The precise dimensions of an individual’s vocal tract makes each of our voices unique, so for the research to work, the soft tissue of Nesyamun’s vocal tract had to be essentially intact.
Nesyamun lived during the politically volatile reign of pharaoh Ramses XI (c.1099–1069 BC) over 3000 years ago, working as a scribe and priest at the state temple of Karnak in Thebes – modern Luxor.
His voice was an essential part of his ritual duties which involved spoken as well as sung elements.
This innovative interdisciplinary collaboration has produced the unique opportunity to hear the vocal tract output of someone long dead by virtue of their soft tissue preservation and new developments in technology, digital scanning, 3-D printing and the Vocal Tract Organ.
While this approach has wide implications for heritage management/museum display, its relevance conforms exactly to the ancient Egyptians’ fundamental belief that ‘to speak the name of the dead is to make them live again’.
Given Nesyamun’s stated desire to have his voice heard in the afterlife in order to live forever, the fulfilment of his beliefs through the synthesis of his vocal function allows us to make direct contact with ancient Egypt by listening to a sound from a vocal tract that has not been heard for more than 3,000 years, preserved through mummification and now restored through this new technique.
Professor David Howard from Royal Holloway, University of London, said: “I was demonstrating the Vocal Tract Organ in June 2013 to colleagues, with implications for providing authentic vocal sounds back to those who have lost the normal speech function of their vocal tract or larynx following an accident or surgery for laryngeal cancer.
“I was then approached by Professor John Schofield who began to think about the archaeological and heritage opportunities of this new development. Hence finding Nesyamun and discovering his vocal tract and soft tissues were in great order for us to be able to do this. It has been such an interesting project that has opened a novel window onto the past and we’re very excited to be able to share the sound with people for the first time in 3,000 years.”

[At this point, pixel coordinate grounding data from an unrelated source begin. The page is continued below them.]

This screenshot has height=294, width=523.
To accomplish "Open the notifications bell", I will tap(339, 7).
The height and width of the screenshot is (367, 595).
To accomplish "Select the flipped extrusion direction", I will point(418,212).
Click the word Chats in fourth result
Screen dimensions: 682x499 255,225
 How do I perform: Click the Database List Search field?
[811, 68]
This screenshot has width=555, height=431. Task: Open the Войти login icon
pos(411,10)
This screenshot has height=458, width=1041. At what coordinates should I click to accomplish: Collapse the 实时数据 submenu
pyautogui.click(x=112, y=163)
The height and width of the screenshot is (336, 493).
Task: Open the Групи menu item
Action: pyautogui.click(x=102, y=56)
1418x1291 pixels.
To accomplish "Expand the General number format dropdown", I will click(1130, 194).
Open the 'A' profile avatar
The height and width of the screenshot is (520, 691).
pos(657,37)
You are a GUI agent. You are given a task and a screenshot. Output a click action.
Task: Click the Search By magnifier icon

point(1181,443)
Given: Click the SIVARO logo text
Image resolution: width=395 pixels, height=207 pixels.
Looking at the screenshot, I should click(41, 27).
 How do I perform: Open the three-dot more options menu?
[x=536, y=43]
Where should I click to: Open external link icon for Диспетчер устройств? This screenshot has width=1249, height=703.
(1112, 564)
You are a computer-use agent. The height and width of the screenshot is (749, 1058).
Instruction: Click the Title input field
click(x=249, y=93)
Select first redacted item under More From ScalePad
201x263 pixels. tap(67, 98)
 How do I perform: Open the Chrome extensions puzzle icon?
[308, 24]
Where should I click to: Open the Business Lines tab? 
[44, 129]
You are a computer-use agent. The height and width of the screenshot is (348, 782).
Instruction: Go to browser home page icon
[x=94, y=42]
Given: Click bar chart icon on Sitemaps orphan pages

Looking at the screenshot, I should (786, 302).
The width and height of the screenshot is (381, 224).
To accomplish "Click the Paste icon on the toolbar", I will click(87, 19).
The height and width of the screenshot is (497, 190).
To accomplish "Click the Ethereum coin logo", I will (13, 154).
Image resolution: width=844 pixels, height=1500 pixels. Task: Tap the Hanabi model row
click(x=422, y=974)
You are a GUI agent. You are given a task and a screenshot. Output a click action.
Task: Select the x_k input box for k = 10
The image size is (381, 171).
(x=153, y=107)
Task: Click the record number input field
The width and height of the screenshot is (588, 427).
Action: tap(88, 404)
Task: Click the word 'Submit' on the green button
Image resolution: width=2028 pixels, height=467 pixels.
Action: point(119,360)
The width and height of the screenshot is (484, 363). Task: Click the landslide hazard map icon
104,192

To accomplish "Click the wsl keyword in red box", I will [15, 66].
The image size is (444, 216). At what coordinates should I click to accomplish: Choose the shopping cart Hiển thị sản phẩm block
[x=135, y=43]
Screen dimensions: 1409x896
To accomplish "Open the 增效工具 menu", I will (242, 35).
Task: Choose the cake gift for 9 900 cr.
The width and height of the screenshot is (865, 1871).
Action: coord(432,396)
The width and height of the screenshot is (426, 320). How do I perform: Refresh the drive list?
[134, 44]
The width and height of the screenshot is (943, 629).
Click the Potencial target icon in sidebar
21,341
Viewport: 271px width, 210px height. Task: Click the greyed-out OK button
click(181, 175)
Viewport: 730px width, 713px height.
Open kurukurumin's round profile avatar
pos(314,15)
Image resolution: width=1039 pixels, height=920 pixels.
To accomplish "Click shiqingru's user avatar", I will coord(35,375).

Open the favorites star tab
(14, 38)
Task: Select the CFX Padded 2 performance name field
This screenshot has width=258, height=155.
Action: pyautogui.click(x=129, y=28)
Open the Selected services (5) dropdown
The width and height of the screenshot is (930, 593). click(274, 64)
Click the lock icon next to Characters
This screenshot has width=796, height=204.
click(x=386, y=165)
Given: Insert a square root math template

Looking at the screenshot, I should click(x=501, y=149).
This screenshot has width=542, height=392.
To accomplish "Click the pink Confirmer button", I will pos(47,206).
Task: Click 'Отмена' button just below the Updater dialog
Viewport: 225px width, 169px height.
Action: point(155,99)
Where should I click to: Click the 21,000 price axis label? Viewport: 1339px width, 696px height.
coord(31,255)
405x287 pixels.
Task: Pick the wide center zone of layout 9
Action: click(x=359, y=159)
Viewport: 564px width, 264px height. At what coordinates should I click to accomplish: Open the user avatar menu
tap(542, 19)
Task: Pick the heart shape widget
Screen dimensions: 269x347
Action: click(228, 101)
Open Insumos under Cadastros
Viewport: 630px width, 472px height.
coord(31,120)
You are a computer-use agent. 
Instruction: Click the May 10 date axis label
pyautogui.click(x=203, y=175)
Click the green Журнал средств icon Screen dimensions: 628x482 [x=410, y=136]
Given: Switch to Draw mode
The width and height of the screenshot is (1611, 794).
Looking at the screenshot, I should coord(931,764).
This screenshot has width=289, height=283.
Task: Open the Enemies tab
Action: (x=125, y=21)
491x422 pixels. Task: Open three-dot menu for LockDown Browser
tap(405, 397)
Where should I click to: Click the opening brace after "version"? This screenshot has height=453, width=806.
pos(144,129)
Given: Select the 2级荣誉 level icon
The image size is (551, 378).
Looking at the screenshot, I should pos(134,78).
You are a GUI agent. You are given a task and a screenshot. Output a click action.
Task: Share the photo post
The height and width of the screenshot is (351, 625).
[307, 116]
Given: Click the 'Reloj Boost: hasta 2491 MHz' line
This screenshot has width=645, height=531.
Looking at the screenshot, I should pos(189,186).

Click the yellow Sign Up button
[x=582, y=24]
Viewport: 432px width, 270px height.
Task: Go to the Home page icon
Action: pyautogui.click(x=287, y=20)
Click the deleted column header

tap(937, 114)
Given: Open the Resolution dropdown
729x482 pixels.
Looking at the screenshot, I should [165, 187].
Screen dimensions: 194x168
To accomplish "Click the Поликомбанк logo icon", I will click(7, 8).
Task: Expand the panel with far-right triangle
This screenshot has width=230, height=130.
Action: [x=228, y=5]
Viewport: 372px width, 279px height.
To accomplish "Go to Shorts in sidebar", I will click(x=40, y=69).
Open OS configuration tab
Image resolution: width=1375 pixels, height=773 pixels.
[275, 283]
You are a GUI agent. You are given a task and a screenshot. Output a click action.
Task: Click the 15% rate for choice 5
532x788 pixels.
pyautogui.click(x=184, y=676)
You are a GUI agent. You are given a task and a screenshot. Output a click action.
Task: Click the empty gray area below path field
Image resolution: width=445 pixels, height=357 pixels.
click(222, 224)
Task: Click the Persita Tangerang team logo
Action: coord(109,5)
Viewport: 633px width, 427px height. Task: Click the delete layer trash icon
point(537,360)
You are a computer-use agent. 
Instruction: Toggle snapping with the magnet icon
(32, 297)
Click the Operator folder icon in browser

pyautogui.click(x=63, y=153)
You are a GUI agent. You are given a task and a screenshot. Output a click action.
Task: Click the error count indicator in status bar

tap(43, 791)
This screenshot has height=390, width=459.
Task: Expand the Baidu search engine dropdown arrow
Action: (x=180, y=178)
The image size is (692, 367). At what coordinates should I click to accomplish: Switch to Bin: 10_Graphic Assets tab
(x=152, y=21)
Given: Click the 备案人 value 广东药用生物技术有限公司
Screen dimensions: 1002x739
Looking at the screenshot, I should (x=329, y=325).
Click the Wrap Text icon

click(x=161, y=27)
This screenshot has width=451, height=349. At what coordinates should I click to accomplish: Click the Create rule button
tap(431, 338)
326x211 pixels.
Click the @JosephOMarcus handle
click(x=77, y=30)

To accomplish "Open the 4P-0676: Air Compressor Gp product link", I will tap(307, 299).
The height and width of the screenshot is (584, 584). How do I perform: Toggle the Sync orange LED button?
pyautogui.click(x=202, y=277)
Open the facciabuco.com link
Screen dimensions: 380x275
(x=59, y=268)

Professor Schofield concluded: “The voice is such a significant part of being human, and every voice is distinctive. As an archaeologist, the opportunity of recreating a voice from the past with greater accuracy than has even been done before was an exciting and unexpected prospect. From a heritage experience point of view, the opportunities are immense – to not only look at ancient archaeological remains in a museum or on the ground, for example in Leeds Museum where Nesyamun is displayed or at Karnak in Egypt where he worked as a priest, but to hear the sound of a voice from that period.”
The full research is published by Nature’s Scientific Reports.